But, babies and toddlers need sleep and you might be surprised how much! The most common problems are when they can't settle themselves to sleep (perhaps it takes hours for them to drift off, or they can only sleep if you're cuddling them, or if they're in your bed), or when they can't sleep through the night without waking.
But bear in mind that your behaviour influences your child's actions and you hold the key to improving sleep behaviour you just need to learn how to use it. It might take a while; I'm often surprised how quickly problems can be turned around, but don't worry if it doesn't happen in a week. Be consistent and you will succeed.
Safe & successful sleep techniques
Try swaddling
Young babies often wake themselves by flinging their arms and legs about, and swaddling them tightly enough so they are comfortable but can't move their limbs too much can help prevent night waking.
Lay a square blanket so the corner points upwards. Fold the corner down and lay your baby so her head is resting on the top edge of the blanket. Bring one of the side corners over her body and tuck it under, then fold the bottom corner up over her feet and legs and then wrap the other side of the blanket over tightly, leaving her room to be comfortable.

-------------------------

• **SET TASKS**
1 > From the passage on babies' and toddlers' sleep, extract the text that begins at the words "But, babies and" and stops after the words "night without waking.".
2 > In the passage on babies' and toddlers' sleep, what do young babies often do that wakes them?
3 > Carry on the passage on babies' and toddlers' sleep from the point where it stops.

• **DATA SHOWN**
-------------------------

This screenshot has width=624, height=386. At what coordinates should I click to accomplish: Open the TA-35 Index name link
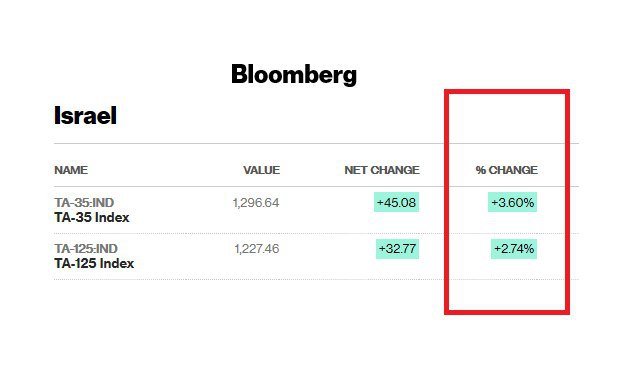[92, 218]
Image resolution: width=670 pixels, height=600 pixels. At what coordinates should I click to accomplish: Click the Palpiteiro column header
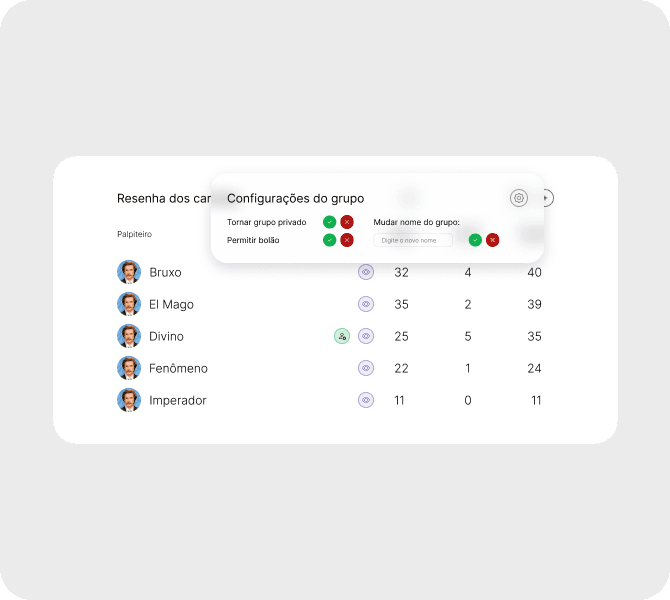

-------------------------

• **RESULTS OF THE TASKS**
1 >
But, babies and toddlers need sleep and you might be surprised how much! The most common problems are when they can't settle themselves to sleep (perhaps it takes hours for them to drift off, or they can only sleep if you're cuddling them, or if they're in your bed), or when they can't sleep through the night without waking.

2 > They fling their arms and legs about.

3 >
The eau de mummy method
The scent of you can help your baby relax into sleep. Putting something like an old T-shirt near (but not actually in) the cot can help her drift off while you're in another room.
Gradual withdrawal
This is a really effective technique for getting your older baby or child to settle herself to sleep. It's especially useful for toddlers who aren't used to sleeping in their own bed, or who need to be physically close to get to sleep.
Every night, tuck her up in her own bed or cot, say good night, but then stay in the room. This doesn't mean you continue to talk, touch or play with her, you just provide a comforting presence. Don't even make eye contact.
As the days continue, gradually move further away from your child, until you're able to move away from the bed and right out of the room altogether.
Rapid return
This is a ‘tough love' approach for toddlers but works well when there are chronic sleep problems, especially when these involve aggression or tantrums. It's the night-time equivalent to ‘time out', and you need to be really, really strong and clear about what's going to happen. It's hard to implement, but it's worth it. You can start using the gradual withdrawal method if that's easier.
The rapid return technique means you tuck your toddler into her bed, turn out the light, say good night and leave the room. If she gets out of bed, take them back gently and straight away, without speaking and without losing your temper (which is very difficult when it's the 20th time that night). Repeat this process promptly and assertively as often as needed, until she eventually falls asleep.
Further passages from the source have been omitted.